Metadata-Version: 2.4
Name: prezmanifest
Version: 1.2.3
Summary: A Python package that provides a series of functions to work with Prez Manifests.
Author-email: Nicholas Car <nick@kurrawong.ai>
License-Expression: BSD-3-Clause
License-File: LICENSE
Requires-Python: <4.0,>=3.12
Requires-Dist: dateutils>=0.6.12
Requires-Dist: gitpython>=3.1.45
Requires-Dist: kurra>=2.2.3
Requires-Dist: labelify>=0.6.1
Requires-Dist: rdf-delta>=0.2.5
Requires-Dist: rdflib>=7.5.0
Requires-Dist: typer<0.16,>=0.15.1
Provides-Extra: azure
Requires-Dist: azure-servicebus>=7.14.3; extra == 'azure'
Description-Content-Type: text/markdown

# Prez Manifest

This repository contains the `prezmanifest` Python package that provides a series of functions to work with Prez
Manifests.

## Contents

* [What is a Prez Manifest?](#what-is-a-prez-manifest)
* [Functions](#functions)
* [Use](#use)
* [Testing](#testing)
* [Extending](#extending)
* [License](#license)
* [Contact](#contact)
* [Background concepts & other resources](#background-concepts--other-resources)

Data items:

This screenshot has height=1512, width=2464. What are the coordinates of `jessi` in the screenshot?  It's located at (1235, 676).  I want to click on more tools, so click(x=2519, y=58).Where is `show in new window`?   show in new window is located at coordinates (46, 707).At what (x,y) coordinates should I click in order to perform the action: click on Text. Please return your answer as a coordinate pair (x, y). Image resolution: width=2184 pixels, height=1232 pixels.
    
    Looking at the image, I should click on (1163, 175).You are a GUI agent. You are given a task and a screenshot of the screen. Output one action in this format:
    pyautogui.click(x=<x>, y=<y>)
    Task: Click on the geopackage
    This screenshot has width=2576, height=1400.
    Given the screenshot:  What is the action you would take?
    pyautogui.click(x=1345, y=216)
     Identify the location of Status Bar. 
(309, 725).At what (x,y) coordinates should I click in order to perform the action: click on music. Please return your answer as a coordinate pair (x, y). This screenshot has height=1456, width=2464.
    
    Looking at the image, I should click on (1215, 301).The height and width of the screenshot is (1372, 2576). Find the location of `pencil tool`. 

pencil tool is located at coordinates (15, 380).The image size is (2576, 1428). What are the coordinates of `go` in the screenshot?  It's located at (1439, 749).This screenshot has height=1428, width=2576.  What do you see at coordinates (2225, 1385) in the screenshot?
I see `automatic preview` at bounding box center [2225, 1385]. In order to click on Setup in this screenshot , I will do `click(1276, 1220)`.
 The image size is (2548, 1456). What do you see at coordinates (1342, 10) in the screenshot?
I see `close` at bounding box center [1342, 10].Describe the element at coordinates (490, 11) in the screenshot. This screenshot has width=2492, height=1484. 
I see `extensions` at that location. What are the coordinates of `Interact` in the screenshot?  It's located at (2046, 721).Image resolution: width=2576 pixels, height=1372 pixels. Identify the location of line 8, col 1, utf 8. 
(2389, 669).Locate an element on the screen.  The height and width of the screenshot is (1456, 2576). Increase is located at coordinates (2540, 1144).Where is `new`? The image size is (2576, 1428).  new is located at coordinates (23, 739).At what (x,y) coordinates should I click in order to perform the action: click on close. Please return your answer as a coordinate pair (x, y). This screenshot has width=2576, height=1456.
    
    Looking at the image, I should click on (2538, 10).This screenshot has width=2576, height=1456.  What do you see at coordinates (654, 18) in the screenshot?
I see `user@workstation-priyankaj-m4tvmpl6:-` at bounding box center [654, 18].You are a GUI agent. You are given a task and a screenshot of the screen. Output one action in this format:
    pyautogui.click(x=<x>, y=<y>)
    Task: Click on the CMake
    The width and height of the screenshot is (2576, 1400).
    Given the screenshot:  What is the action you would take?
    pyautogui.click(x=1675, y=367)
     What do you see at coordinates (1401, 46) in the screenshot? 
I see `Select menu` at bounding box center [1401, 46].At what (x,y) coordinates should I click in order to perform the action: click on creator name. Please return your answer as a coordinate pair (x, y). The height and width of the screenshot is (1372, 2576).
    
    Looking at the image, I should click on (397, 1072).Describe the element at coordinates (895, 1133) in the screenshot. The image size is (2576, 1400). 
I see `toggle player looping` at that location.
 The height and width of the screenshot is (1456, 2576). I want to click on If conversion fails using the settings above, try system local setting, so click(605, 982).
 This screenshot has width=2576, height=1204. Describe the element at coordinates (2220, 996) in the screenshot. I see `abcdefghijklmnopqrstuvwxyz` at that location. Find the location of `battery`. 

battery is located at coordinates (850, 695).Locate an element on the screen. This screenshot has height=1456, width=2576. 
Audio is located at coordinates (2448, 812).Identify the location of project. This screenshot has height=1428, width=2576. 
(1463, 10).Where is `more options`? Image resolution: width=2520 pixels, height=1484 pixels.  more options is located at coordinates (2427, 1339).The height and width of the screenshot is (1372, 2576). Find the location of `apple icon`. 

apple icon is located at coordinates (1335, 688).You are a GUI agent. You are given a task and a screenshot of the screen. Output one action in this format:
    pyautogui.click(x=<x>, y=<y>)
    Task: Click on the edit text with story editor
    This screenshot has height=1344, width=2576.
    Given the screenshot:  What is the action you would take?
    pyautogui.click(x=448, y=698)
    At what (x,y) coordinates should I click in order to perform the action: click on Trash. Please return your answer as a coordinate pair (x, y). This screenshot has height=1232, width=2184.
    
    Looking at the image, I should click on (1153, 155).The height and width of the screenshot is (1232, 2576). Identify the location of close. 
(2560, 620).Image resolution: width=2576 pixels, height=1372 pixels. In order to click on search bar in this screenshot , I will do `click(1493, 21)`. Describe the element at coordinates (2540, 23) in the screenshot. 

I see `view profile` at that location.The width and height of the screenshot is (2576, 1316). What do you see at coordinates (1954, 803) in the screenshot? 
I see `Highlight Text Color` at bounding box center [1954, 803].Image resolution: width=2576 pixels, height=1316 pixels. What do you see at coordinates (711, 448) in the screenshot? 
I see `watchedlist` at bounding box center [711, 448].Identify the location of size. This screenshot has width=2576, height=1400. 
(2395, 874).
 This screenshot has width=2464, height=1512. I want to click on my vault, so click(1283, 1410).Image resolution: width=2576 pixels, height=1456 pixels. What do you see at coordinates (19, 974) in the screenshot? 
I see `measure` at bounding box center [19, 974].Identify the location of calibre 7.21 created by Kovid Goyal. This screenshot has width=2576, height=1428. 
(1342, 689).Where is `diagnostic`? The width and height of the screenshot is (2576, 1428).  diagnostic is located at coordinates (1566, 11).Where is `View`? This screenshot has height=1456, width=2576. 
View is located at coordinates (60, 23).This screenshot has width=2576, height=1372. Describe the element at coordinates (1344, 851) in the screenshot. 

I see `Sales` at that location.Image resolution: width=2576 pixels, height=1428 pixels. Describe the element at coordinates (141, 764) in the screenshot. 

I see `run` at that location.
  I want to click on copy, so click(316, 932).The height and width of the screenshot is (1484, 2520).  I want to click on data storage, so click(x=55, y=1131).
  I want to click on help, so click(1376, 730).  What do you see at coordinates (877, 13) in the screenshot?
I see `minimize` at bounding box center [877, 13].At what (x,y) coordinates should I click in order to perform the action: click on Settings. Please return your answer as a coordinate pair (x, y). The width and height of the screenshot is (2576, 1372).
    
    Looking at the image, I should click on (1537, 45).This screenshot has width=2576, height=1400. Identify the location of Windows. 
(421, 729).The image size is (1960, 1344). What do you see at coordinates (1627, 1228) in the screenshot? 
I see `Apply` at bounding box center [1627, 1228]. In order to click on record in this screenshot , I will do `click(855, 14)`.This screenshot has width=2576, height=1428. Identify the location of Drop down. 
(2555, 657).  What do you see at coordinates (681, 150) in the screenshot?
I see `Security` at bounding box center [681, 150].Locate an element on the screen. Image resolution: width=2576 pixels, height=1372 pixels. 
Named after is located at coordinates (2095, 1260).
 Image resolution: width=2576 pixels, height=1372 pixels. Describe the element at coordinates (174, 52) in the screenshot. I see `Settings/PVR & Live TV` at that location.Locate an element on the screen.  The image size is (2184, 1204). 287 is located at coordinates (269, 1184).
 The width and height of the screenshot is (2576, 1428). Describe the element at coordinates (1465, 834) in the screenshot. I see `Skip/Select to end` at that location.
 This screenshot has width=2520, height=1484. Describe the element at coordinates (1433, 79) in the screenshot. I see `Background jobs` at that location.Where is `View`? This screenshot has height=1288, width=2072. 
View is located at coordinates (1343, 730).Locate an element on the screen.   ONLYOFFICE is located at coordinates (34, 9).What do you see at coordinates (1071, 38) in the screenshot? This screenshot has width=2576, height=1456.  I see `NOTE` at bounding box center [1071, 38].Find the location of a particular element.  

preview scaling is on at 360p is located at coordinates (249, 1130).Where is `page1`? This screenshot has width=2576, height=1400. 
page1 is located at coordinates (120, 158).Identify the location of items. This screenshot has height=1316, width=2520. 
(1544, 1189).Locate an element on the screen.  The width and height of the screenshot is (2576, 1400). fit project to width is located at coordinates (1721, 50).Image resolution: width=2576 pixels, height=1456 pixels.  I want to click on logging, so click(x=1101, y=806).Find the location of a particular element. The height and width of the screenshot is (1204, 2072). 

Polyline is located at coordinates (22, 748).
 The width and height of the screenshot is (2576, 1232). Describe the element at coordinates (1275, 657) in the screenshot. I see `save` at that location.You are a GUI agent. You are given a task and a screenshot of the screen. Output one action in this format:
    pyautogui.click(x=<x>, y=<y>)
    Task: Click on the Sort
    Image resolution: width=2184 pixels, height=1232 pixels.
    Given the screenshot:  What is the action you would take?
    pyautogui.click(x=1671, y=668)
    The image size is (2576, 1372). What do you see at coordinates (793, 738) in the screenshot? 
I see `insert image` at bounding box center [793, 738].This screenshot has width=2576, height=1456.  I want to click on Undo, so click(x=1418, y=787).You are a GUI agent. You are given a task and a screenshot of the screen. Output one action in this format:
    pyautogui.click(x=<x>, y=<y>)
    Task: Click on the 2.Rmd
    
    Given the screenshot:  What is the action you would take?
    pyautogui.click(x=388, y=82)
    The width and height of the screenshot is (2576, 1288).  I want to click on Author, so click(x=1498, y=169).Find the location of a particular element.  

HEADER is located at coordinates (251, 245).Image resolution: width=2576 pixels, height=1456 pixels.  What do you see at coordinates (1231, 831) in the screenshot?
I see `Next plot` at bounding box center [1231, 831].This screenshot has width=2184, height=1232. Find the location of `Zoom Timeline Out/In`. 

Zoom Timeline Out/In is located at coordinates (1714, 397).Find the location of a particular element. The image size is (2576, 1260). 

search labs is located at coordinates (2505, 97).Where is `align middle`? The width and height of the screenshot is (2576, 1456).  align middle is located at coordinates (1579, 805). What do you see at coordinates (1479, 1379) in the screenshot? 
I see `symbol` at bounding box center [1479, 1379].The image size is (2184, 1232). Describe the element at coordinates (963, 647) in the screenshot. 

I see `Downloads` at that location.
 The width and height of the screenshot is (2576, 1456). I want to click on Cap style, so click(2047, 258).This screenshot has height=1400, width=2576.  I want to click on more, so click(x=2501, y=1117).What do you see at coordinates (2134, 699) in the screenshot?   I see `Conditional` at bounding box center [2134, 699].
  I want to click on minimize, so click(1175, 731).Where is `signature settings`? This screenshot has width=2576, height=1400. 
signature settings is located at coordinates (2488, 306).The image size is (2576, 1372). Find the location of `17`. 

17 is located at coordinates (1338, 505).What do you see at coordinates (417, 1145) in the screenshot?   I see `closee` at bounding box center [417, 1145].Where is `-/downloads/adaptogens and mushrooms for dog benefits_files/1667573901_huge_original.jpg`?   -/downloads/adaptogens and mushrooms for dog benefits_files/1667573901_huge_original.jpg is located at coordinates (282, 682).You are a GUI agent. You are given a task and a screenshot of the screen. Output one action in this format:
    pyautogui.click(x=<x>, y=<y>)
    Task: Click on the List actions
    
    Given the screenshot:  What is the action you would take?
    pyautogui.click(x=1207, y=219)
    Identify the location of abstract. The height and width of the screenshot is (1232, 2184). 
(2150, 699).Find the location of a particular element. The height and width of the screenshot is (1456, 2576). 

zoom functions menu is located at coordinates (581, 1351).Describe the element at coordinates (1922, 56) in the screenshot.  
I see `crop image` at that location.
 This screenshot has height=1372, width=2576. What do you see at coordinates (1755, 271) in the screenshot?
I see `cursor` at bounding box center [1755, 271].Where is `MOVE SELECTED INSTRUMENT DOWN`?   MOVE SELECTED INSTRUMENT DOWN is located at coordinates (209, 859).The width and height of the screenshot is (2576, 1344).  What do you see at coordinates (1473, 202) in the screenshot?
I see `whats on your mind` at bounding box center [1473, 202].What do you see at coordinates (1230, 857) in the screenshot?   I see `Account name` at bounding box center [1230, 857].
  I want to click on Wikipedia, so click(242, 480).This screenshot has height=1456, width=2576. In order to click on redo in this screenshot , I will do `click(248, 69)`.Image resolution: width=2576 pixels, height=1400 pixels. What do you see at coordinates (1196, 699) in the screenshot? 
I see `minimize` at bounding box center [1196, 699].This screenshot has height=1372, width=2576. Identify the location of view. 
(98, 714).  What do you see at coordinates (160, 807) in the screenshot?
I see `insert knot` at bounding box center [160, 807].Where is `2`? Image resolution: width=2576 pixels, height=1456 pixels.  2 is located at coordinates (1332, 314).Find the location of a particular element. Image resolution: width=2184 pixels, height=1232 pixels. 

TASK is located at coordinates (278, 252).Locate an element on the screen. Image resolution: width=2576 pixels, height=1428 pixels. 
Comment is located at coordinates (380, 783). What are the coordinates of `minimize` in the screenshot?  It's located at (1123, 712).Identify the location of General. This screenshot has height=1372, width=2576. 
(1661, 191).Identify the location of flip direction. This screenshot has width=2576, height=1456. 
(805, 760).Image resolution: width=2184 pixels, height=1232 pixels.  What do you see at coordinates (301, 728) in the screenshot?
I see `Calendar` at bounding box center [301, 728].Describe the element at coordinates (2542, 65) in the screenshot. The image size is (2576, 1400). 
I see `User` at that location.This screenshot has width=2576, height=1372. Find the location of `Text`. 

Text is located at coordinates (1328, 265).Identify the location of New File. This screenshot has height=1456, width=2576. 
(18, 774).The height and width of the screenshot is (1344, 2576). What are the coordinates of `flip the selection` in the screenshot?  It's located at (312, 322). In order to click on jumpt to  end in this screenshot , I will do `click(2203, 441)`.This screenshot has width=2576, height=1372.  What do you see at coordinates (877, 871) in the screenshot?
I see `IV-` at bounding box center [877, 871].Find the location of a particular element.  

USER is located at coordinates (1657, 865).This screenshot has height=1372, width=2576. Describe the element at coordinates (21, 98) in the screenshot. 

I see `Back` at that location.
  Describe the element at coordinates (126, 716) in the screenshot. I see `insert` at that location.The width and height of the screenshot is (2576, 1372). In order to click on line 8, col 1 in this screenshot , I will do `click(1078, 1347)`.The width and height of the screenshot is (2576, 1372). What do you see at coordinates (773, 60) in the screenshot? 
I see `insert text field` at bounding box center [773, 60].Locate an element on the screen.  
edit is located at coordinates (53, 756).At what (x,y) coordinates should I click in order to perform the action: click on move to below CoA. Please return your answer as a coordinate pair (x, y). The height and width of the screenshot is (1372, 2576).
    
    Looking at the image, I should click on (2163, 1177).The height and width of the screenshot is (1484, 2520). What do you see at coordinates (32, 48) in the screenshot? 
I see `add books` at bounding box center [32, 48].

Request:
In the Prez Manifest description, copy the passage that begins with "This repository contains" and stops after "a Prez Manifest?](#what-is-a-prez-manifest)", changing "repository" to "project".

Solution for this problem:
This project contains the `prezmanifest` Python package that provides a series of functions to work with Prez
Manifests.

## Contents

* [What is a Prez Manifest?](#what-is-a-prez-manifest)